Collection entries:

= = = = =

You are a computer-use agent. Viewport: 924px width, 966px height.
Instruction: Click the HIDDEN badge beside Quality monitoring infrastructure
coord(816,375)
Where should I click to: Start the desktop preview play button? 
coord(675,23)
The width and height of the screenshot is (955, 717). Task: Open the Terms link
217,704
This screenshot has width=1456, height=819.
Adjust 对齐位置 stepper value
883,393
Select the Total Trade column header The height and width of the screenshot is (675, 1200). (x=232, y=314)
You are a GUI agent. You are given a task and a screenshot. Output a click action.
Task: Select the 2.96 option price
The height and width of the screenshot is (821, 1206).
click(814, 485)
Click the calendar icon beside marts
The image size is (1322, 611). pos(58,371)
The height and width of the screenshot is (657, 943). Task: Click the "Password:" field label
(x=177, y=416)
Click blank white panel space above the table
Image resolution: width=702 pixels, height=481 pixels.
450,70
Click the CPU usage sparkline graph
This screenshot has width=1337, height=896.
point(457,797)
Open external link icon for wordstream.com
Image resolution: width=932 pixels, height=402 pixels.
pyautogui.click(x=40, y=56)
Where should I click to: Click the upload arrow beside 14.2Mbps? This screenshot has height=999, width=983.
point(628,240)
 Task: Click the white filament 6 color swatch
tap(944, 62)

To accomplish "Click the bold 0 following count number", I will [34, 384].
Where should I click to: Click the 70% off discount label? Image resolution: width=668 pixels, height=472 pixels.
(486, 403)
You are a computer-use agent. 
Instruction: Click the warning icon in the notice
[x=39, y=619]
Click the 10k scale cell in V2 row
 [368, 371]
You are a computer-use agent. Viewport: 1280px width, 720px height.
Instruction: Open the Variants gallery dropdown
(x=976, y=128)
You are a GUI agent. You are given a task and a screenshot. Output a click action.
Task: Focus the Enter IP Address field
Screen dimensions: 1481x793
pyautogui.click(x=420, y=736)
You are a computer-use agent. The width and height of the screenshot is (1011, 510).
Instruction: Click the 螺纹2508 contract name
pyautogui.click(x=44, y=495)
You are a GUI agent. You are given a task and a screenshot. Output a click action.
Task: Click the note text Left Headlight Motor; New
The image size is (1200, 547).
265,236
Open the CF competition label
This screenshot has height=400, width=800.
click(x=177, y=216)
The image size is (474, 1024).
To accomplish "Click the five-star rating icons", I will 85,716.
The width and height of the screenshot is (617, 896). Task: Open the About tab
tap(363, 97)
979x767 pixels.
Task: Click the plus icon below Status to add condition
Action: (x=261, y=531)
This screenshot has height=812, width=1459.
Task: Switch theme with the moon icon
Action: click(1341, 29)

= = = = =

THE REQUEST:
Reproduce the lines of the material above with no changes.

RESULT OF THIS TASK:
You are a computer-use agent. Viewport: 924px width, 966px height.
Instruction: Click the HIDDEN badge beside Quality monitoring infrastructure
coord(816,375)
Where should I click to: Start the desktop preview play button? 
coord(675,23)
The width and height of the screenshot is (955, 717). Task: Open the Terms link
217,704
This screenshot has width=1456, height=819.
Adjust 对齐位置 stepper value
883,393
Select the Total Trade column header The height and width of the screenshot is (675, 1200). (x=232, y=314)
You are a GUI agent. You are given a task and a screenshot. Output a click action.
Task: Select the 2.96 option price
The height and width of the screenshot is (821, 1206).
click(814, 485)
Click the calendar icon beside marts
The image size is (1322, 611). pos(58,371)
The height and width of the screenshot is (657, 943). Task: Click the "Password:" field label
(x=177, y=416)
Click blank white panel space above the table
Image resolution: width=702 pixels, height=481 pixels.
450,70
Click the CPU usage sparkline graph
This screenshot has width=1337, height=896.
point(457,797)
Open external link icon for wordstream.com
Image resolution: width=932 pixels, height=402 pixels.
pyautogui.click(x=40, y=56)
Where should I click to: Click the upload arrow beside 14.2Mbps? This screenshot has height=999, width=983.
point(628,240)
 Task: Click the white filament 6 color swatch
tap(944, 62)

To accomplish "Click the bold 0 following count number", I will [34, 384].
Where should I click to: Click the 70% off discount label? Image resolution: width=668 pixels, height=472 pixels.
(486, 403)
You are a computer-use agent. 
Instruction: Click the warning icon in the notice
[x=39, y=619]
Click the 10k scale cell in V2 row
 [368, 371]
You are a computer-use agent. Viewport: 1280px width, 720px height.
Instruction: Open the Variants gallery dropdown
(x=976, y=128)
You are a GUI agent. You are given a task and a screenshot. Output a click action.
Task: Focus the Enter IP Address field
Screen dimensions: 1481x793
pyautogui.click(x=420, y=736)
You are a computer-use agent. The width and height of the screenshot is (1011, 510).
Instruction: Click the 螺纹2508 contract name
pyautogui.click(x=44, y=495)
You are a GUI agent. You are given a task and a screenshot. Output a click action.
Task: Click the note text Left Headlight Motor; New
The image size is (1200, 547).
265,236
Open the CF competition label
This screenshot has height=400, width=800.
click(x=177, y=216)
The image size is (474, 1024).
To accomplish "Click the five-star rating icons", I will 85,716.
The width and height of the screenshot is (617, 896). Task: Open the About tab
tap(363, 97)
979x767 pixels.
Task: Click the plus icon below Status to add condition
Action: (x=261, y=531)
This screenshot has height=812, width=1459.
Task: Switch theme with the moon icon
Action: click(1341, 29)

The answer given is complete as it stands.